Is it dry and cold? That would be my only concern. Otherwise I wonder how high of an overclock you could get.


----------



## zagi988 (Dec 26, 2014)

Dry and cold!

Humidity outside is around 40% so that's nothing.
And it was hot when I've put it outside and start it up immediately.

Still works, it's back inside now. 

I'd like to OC it also, but then I'd have to connect a monitor to it and be outside.
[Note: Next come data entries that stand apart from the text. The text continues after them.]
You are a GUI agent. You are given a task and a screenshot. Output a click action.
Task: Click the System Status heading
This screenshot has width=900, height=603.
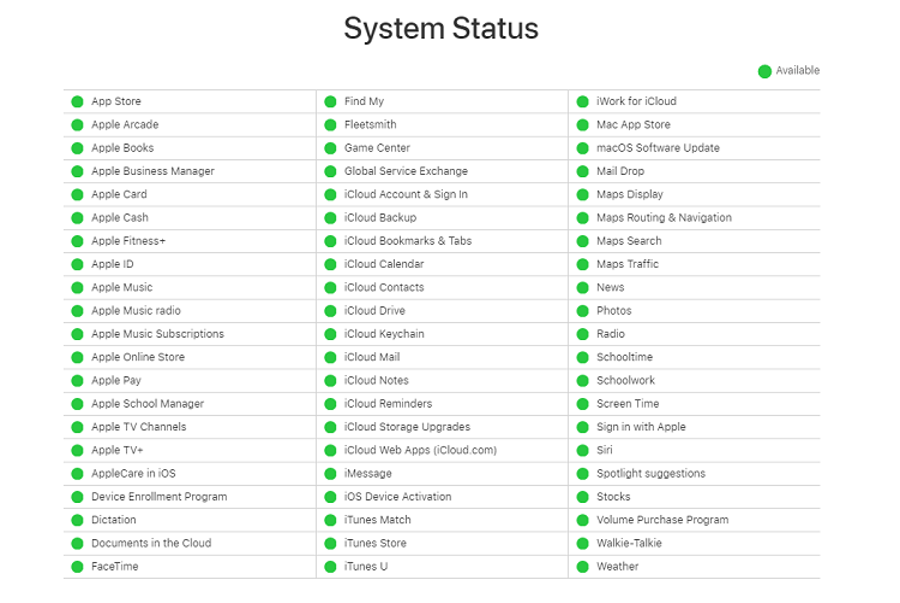coord(441,28)
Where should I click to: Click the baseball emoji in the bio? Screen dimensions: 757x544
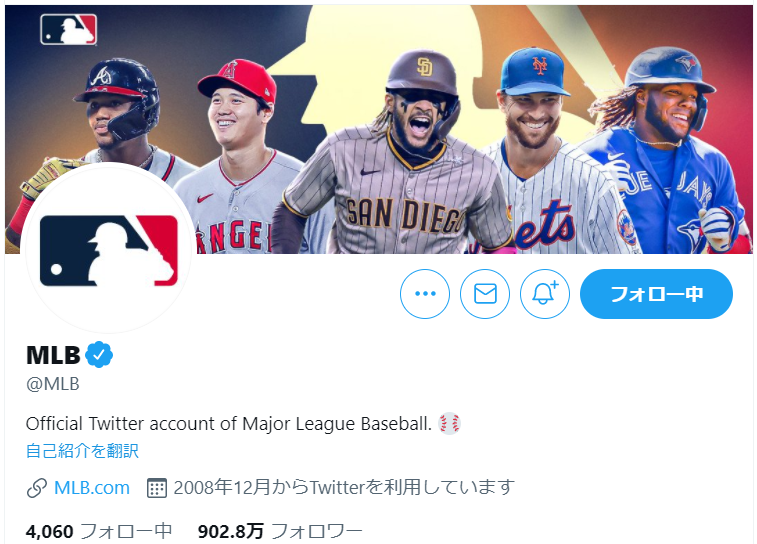449,424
Don't like that.hahaha


----------



## zagi988 (Apr 5, 2015)

So, this is what happened...

I said to myself, I need nicer fan control and I need a new look!

So...

3D printed bracket with a switch that controls the relay switching from 50 to 100% fan power






This is the case now






BTW. I cleaned everything






Polished the CPU






And this is the final look for now











Also, here is a YT video of how that fan switch works


----------



## zagi988 (Sep 7, 2015)

Upgrade!

From FX-4100 to Phenom II X6 and Raijintek got design flaw removal!
Now air goes thru the cooler and doesn't escape before even cooling it down!






Printed Raijintek logo and laminated the paper





Glued it together!









Got 10 °C lower temps with 30 more W TDP (and overclocked X6 to 4 GHz when I need it and 3.8 for regular use)!

Validation: http://valid.x86.fr/14peml


----------



## zagi988 (Dec 22, 2021)

Dayum, I never updated this thread on this forum and I've made so many changes to my PC.

Anyhow, here's the "new" configuration:

MBO: Gigabyte GA-990FXA-UD3 Rev 3.0
RAM: 4x4 GB G.skill Ares 1600 MHz
CPU: AMD FX-8320E @ 4.2 GHz /w Raijintek Triton custom water cooling
GPU: Sapphire R9 290 Tri-X + EKWB full cover water block
PSU: Sama Armor 750W 80+ Gold
HDD: Kingston SSDnow 240 GB + Seagate Barracuda 500 GB + Seagate Barracuda 250 GB

Pictures of the case now:
Opened:



Closed:



Water temperature display:



Contactor doing the "logic" for fans, one fan or all fans; just because I like the THUMP that it makes when switching:




Current setup:


----------



## zagi988 (May 17, 2022)

A few updates...
Added ESP8266 remote control for startup/shutdown/force restart




Added Viper VPN100 512GB NVMe SSD







Keeps on going


----------